Opinion  Hillary Clinton: To err is human, to empathize is superhuman

Is there any way to drain the fever swamps so we can stand together on firmer, higher ground?


Hillary Rodham Clinton was the Democratic nominee for president in 2016 and served as U.S. secretary of state from 2009 to 2013. This column was adapted from her newly published book, 
“Something Lost, Something Gained: Reflections on Life, Love, and Liberty.”

The rise of social media allowed white-power leaders to more easily reach and radicalize thousands of recruits. Hate-fueled memes and videos circulate online, evading detection in the dark corners of the internet with coded hashtags and innuendo. Things only got worse when Donald Trump publicly and proudly fanned the flames of racial resentment from the campaign trail and then the White House, emboldening white supremacists to emerge from the shadows.

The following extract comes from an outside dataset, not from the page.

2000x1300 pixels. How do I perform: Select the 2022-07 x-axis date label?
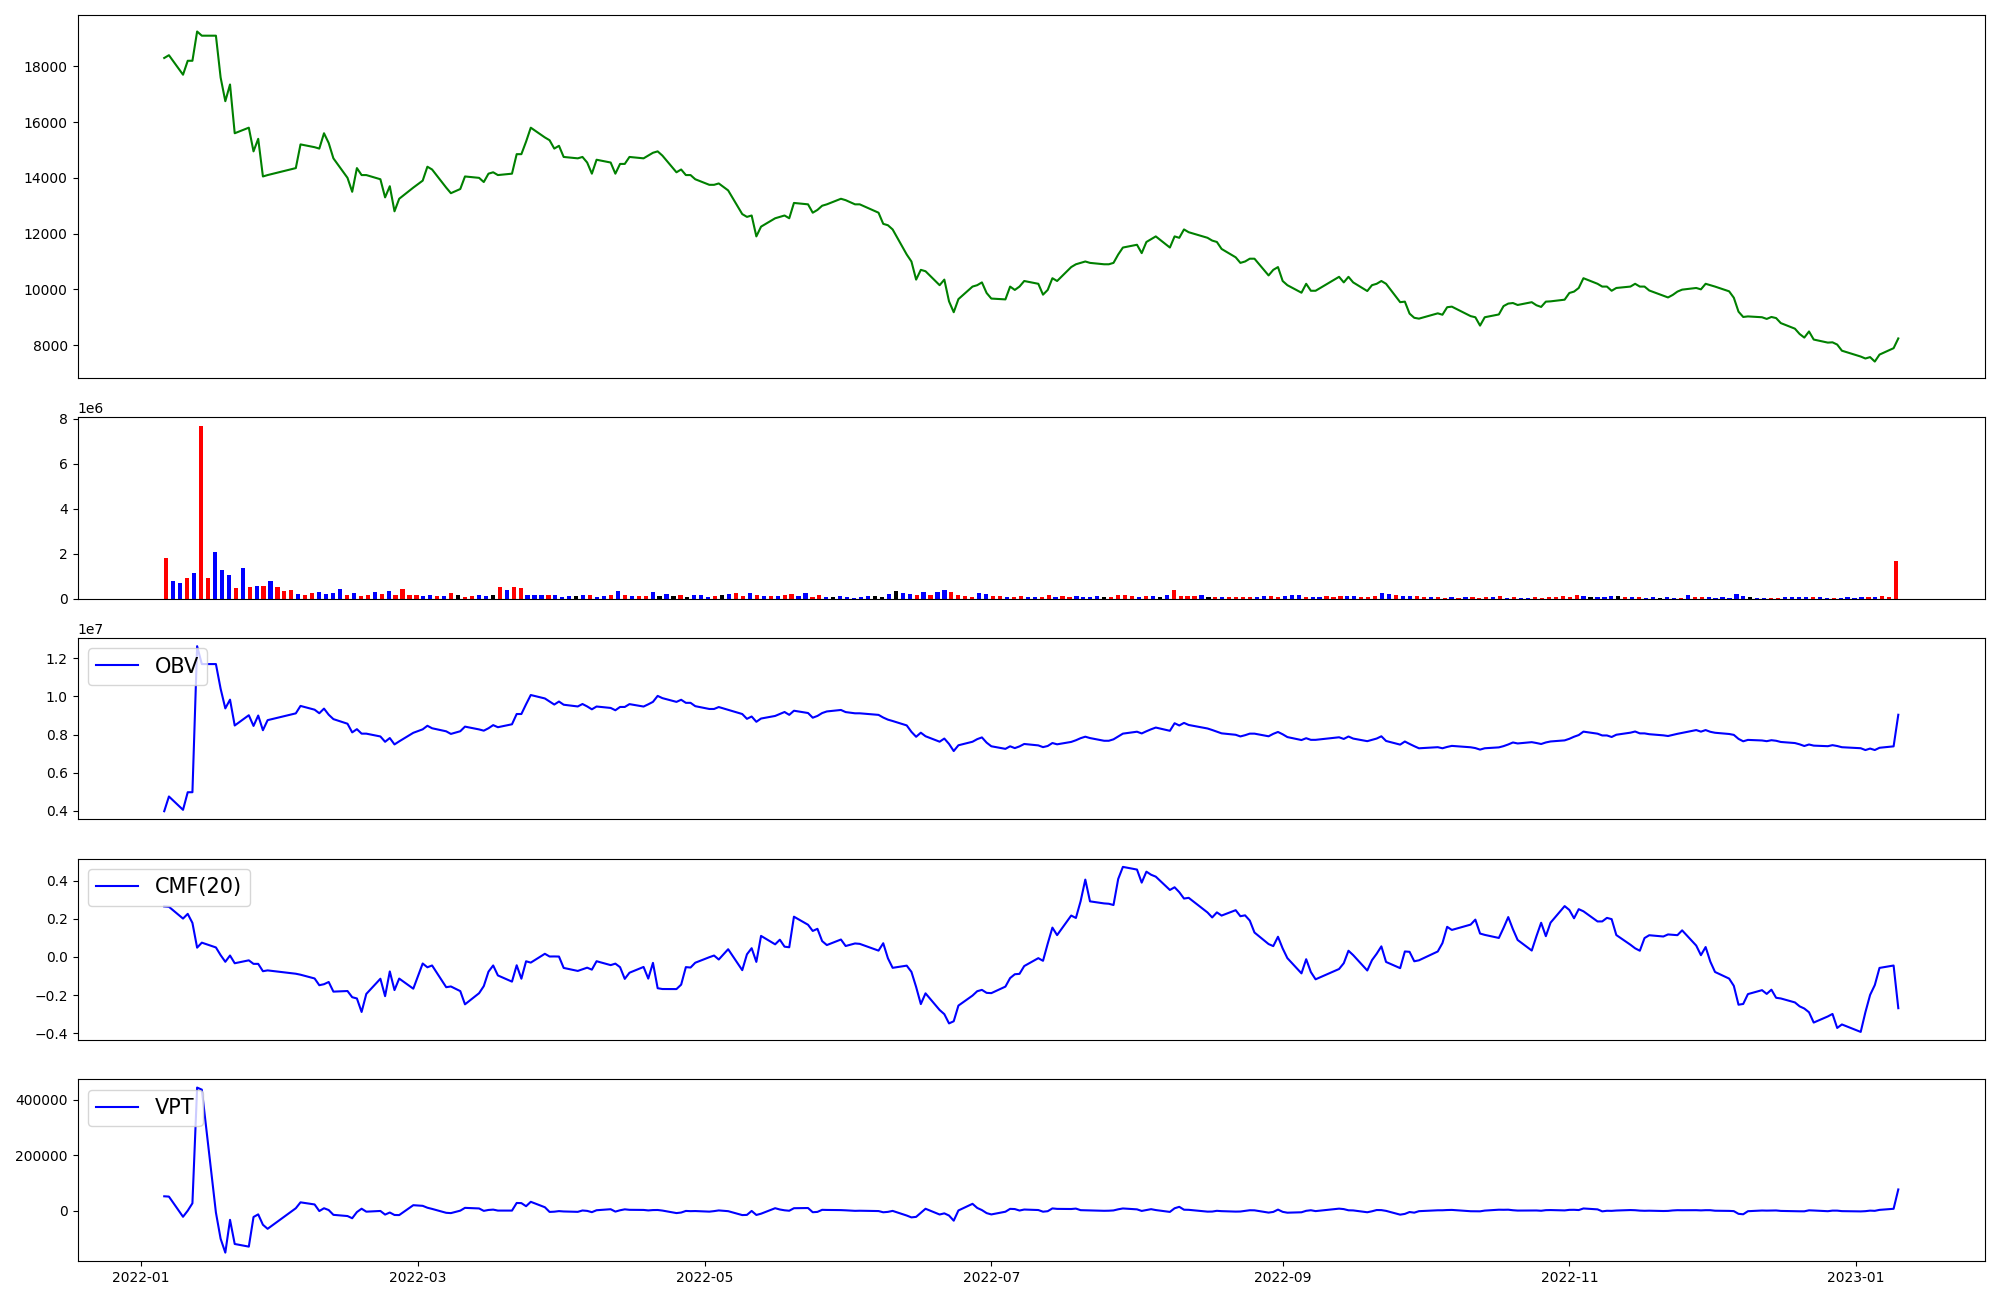[x=991, y=1277]
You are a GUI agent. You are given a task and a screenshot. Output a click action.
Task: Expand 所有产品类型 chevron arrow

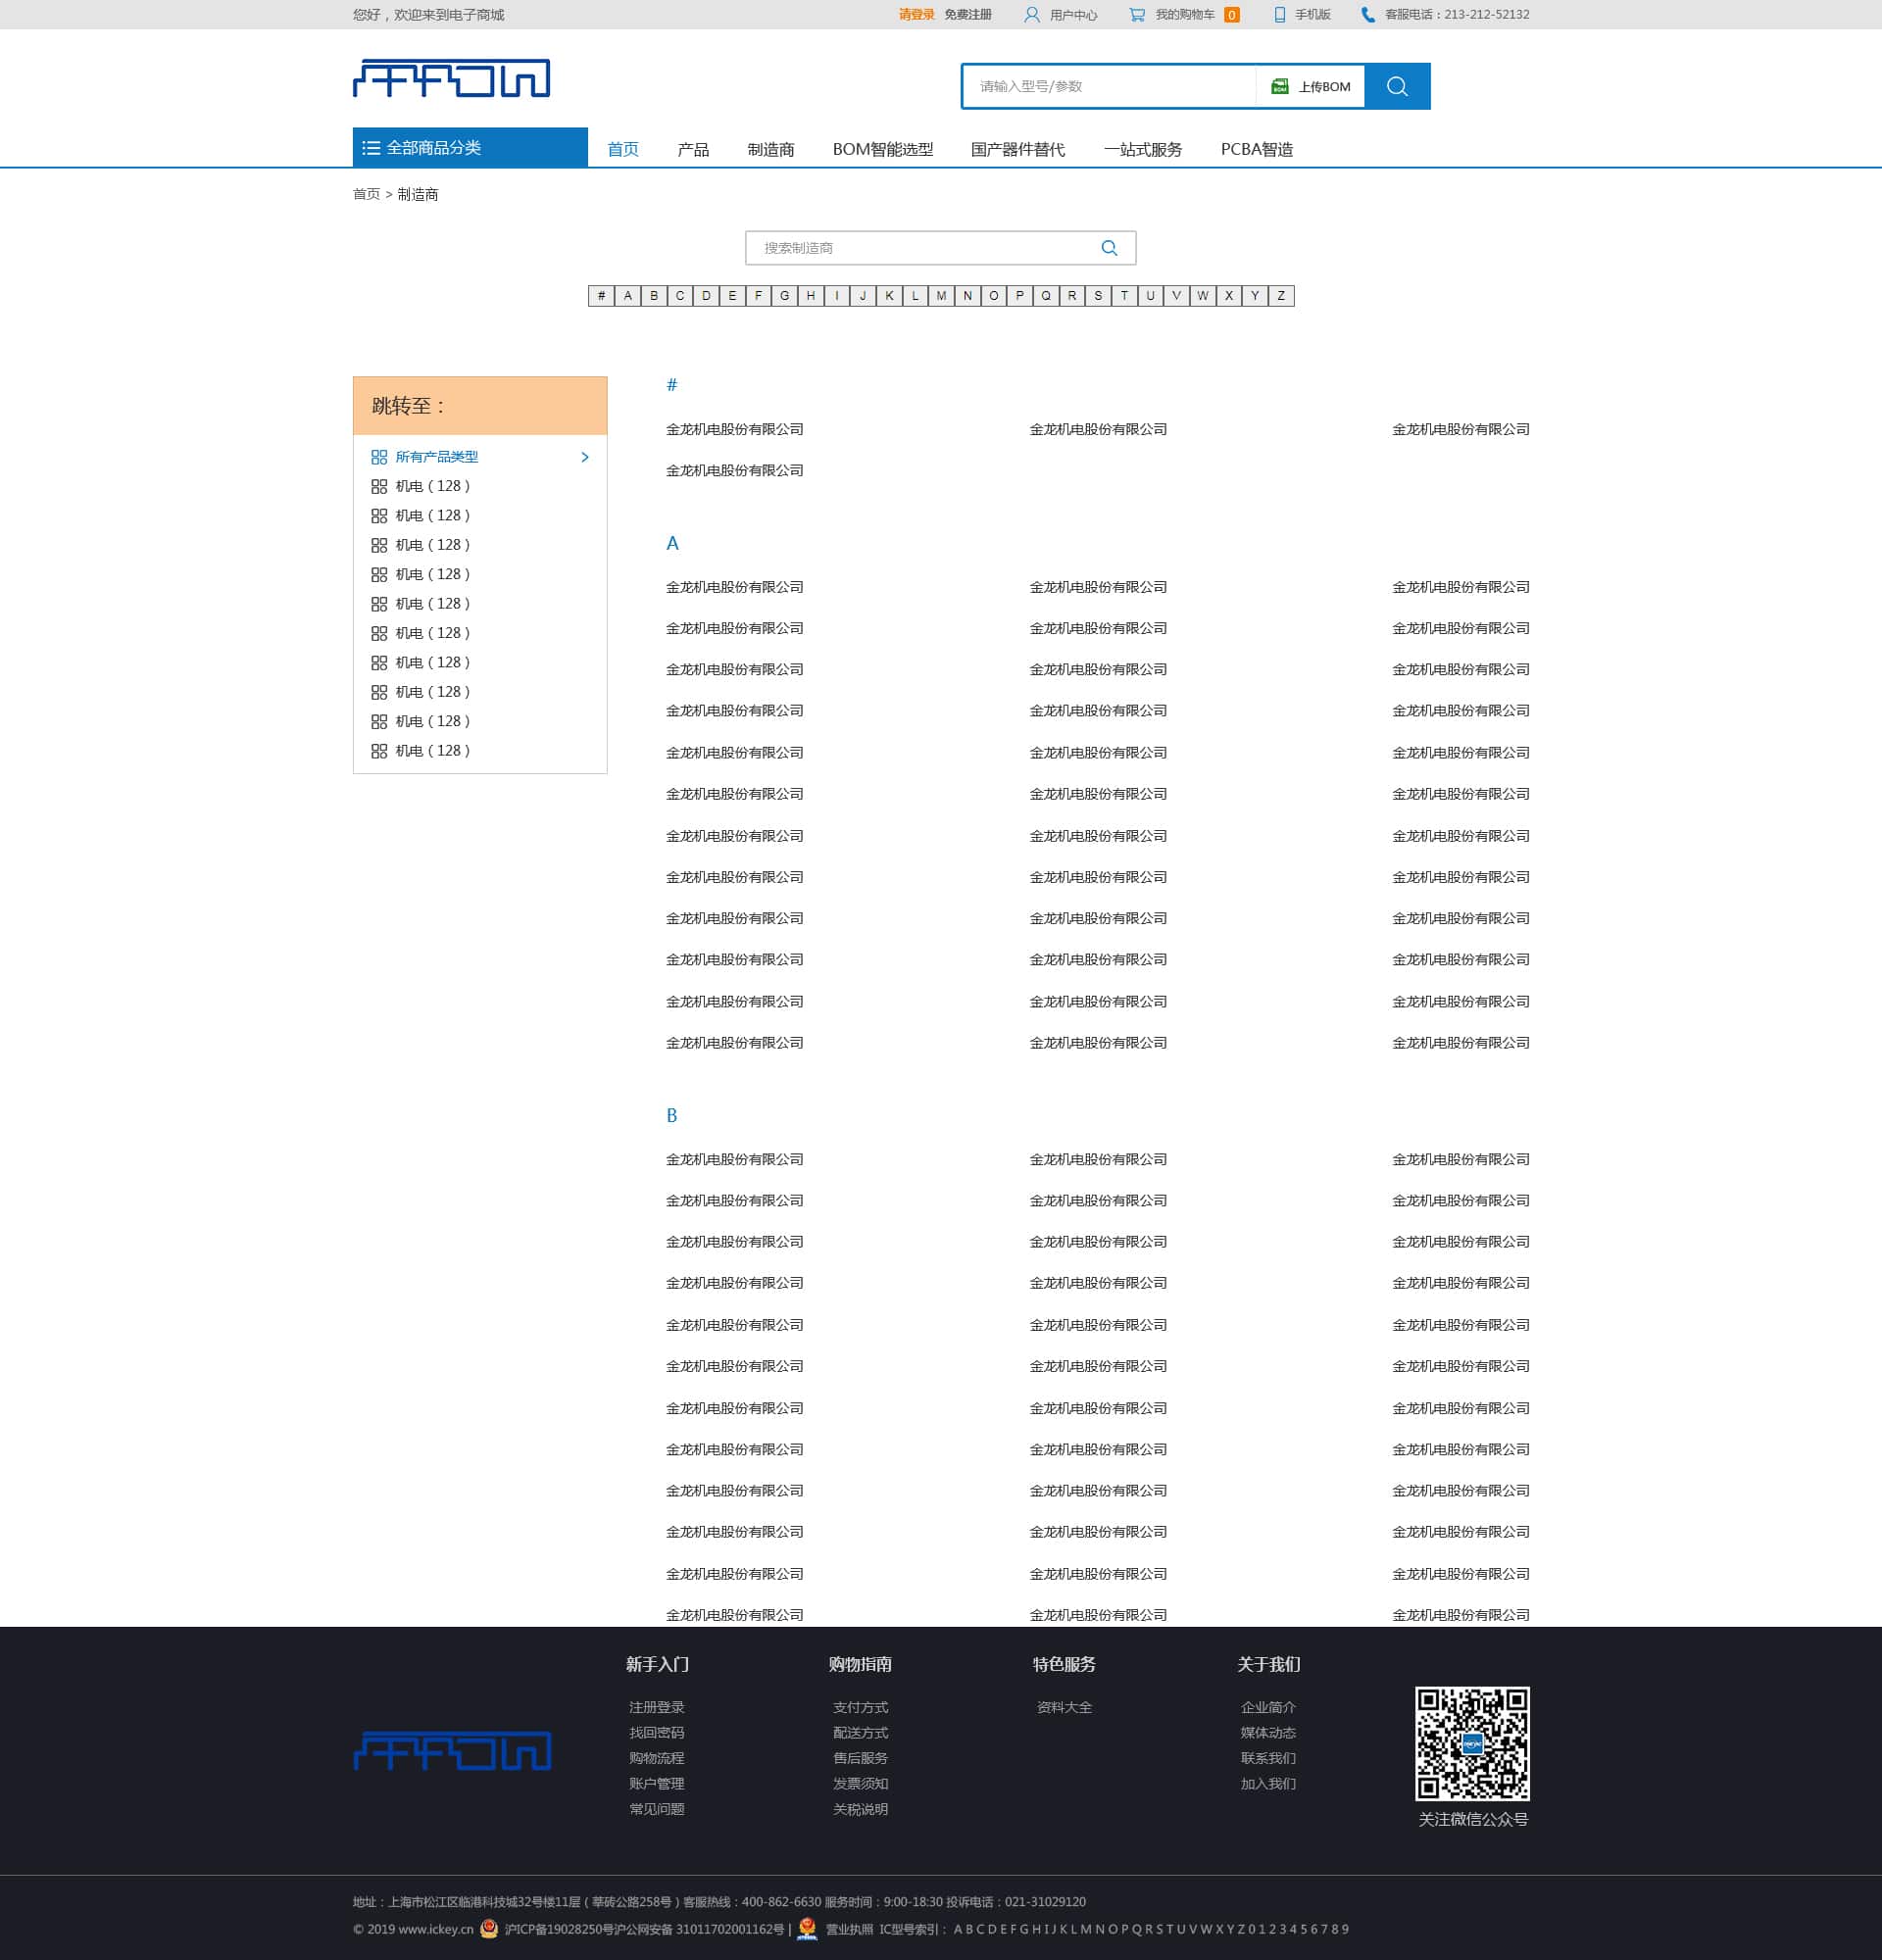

I saw firsthand how fast conspiracy theories could spread and radicalization could take hold. During the 2016 campaign, a shocking number of people became convinced that I am a murderer, a terrorist sympathizer and the evil mastermind behind a child-sex-abuse ring. Alex Jones, the right-wing talk show host, posted a video about “all the children Hillary Clinton has personally murdered and chopped up and raped.”

This was not the first time I was the subject of wild conspiracy theories or partisan rage that veered into mania. In the 1990s, supermarket tabloids used to splash headlines such as “Hillary Clinton Adopts Alien Baby” across their front pages. I was even burned in effigy by a crowd in Kentucky furious that I had proposed taxing cigarettes to help fund universal health care for all Americans. The president of the Kentucky Association of Tobacco Supporters chanted “Burn, baby, burn” as he poured gasoline on a scarecrow in a dress labeled “i’m hillary.” By 2016, I fully expected to play a starring role in the fever dreams of extremists at the margins of American politics.

But something had changed. The margins infected the mainstream. Social media gave conspiracy theories far wider reach than ever before. Fox News and other right-wing media outlets gave repeated outlandish lies “credibility.” And before Trump, we’d never had a presidential candidate — and then an actual president — who used the biggest bully pulpit in the world to be an actual bully and traffic in this kind of trash. The results were tragic but predictable.